Taking up the challenge
I also want to be very clear about the limitations of the data at this stage. It is not just that it’s very early to be saying anything definitive. It’s also that these data do not yet allow Rising, or really any operator, to fully address two of the big challenges that have been posed by critics of PSL.
The first challenge is around cost. As the evaluators point out, different operators spent different amounts of money in Year 1, and all spent more money than would be typically made available in a government school. In the end, judgments about the success of PSL or individual operators within it will need to include some assessment not just of impact but of value for money. PSL can only be fully scaled if it can be shown to be effective and affordable. Rising was one of those operators whose unit costs were relatively high in Year 1. That’s because a big part of our costs is the people and the systems in our central team and with just 5 schools in year 1, we had few economies of scale. These costs should fall precipitously once they start to be shared over a much larger number of schools and students. But that’s a testable hypothesis on which the Ministry can hold us to account. In Year 2, we need to prove to them that we can deliver the same or better results at a significantly lower cost per student.
The second challenge is around representativeness. One criticism that has been aired is that Year 1 schools were the low hanging fruit. As the evaluation makes clear, it is simply not true that Year 1 schools were somehow cushy, but it is true that Year 1 schools were generally in easier to serve, somewhat less disadvantaged communities than the median Liberian school. And that’s precisely why the Ministry of Education insisted that the schools we and other operators will be serving in Year 2 be disproportionately located in the South East of Liberia, where those concerns about unrepresentativeness do not apply. If we can continue to perform well in these more challenging contexts, it will go some way to answering the question of whether PSL can genuinely become part of the solution for the whole of Liberia.

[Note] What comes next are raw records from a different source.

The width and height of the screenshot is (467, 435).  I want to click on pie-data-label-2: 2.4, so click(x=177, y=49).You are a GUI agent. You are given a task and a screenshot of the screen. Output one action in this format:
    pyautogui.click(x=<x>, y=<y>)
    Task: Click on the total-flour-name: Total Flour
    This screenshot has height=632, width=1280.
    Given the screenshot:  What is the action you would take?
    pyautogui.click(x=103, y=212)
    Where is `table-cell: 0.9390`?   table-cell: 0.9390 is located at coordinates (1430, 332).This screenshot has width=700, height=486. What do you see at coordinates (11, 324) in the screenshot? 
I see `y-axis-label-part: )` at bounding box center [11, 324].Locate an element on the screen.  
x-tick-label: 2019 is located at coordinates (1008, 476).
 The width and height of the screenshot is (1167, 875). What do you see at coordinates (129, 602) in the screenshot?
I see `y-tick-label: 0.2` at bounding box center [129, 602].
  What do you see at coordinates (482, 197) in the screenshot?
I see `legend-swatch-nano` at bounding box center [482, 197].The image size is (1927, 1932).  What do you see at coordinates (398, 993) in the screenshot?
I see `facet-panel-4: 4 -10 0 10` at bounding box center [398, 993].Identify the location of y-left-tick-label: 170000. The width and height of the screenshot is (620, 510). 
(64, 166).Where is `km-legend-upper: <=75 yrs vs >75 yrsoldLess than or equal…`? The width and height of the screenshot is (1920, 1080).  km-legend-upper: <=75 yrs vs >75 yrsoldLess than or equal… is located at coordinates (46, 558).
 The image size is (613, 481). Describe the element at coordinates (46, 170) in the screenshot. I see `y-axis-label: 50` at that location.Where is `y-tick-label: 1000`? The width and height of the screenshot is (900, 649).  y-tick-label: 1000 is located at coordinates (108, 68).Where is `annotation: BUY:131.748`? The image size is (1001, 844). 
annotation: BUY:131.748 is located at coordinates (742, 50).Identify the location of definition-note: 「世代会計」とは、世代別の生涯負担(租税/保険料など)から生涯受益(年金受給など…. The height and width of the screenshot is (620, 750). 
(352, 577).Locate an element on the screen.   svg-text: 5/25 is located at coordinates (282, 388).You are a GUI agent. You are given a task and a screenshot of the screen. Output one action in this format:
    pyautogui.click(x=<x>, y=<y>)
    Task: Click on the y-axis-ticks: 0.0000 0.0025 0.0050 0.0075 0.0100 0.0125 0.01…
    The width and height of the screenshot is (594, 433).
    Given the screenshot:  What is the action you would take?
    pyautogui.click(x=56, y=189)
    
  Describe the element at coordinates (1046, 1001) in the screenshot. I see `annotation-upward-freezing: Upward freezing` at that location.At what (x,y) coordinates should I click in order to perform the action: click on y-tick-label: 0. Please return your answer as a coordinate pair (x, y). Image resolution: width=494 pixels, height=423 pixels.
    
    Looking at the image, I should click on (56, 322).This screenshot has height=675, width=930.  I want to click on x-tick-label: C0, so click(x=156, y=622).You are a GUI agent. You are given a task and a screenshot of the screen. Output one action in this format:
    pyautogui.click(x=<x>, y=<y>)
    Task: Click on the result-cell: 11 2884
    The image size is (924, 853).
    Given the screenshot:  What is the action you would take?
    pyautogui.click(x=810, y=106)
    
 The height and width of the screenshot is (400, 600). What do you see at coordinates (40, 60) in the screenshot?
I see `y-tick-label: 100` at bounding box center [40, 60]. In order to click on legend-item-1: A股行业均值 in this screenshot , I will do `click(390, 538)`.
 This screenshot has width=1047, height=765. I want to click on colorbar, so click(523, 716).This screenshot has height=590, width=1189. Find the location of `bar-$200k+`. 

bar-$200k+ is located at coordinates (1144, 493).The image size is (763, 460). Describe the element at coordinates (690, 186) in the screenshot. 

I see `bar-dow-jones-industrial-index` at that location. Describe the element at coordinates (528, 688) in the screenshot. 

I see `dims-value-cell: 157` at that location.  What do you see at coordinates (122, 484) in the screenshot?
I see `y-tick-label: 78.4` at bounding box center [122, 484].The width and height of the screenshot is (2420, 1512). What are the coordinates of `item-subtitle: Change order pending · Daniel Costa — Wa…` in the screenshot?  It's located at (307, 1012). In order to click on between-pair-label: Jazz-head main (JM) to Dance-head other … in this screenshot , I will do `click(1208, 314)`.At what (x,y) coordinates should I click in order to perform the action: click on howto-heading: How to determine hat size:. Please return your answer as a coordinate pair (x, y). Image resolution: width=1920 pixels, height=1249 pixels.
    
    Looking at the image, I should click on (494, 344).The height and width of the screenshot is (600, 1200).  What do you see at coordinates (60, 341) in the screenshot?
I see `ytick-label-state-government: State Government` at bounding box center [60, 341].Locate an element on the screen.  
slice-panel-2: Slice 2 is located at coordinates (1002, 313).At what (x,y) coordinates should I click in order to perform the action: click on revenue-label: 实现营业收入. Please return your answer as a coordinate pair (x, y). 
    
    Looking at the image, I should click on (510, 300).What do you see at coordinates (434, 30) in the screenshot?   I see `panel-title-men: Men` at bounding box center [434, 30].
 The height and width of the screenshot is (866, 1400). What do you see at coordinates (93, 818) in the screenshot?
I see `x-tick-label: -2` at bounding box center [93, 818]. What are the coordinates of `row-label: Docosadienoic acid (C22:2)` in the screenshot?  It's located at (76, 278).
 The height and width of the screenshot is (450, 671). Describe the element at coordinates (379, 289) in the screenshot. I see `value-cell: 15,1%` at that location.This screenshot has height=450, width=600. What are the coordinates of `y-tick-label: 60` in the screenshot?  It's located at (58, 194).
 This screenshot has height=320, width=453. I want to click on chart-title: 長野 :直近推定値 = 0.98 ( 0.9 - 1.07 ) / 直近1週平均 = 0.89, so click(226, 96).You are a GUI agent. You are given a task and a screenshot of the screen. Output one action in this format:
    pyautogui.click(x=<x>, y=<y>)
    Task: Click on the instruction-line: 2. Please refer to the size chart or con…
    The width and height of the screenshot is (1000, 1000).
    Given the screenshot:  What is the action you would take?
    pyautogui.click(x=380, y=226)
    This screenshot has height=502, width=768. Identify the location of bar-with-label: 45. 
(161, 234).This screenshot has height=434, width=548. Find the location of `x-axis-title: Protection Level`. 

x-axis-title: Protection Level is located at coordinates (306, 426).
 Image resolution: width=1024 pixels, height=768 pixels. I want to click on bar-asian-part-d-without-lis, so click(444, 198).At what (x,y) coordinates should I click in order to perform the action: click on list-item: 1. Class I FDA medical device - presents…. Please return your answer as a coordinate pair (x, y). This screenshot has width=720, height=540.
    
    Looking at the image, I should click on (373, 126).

In short, the RCT midline provides a welcome confirmation of what our own data were telling us about the positive impact we are having. Our task for the coming academic year is to show that we can sustain and deepen that impact, in more challenging contexts, and more cost effectively. A big task, but one that we are hugely excited and honoured to be taking on.
A little over a year ago, Education Minister George Werner showed a great deal of political courage not just in launching this programme but in insisting that it be the subject of a ‘gold standard’ experimental evaluation. One year on, and these results show that his vision and conviction is beginning to pay dividends. This report is not the final word on PSL, but the next chapter promises to be even more exciting.
* Footnote: as the evaluators note in their report, the process of randomly assigning schools in summer 2016 was complex, made even more challenging by the huge number of moving pieces for both operators and the Government of Liberia as both endeavoured to meet incredibly tight timescales for opening schools on September 5th. Provisional school allocations changed several times; by August 14th, three weeks before school opening, we still did not know the identity of our fifth school and it was proving very difficult to find a pair of schools near enough to our other schools to be logistically viable. Faced with the choice of dragging the process out any longer and potentially imperilling operational performance or opting to run a fifth school that was not randomly assigned, we agreed with the Ministry on the latter course of action.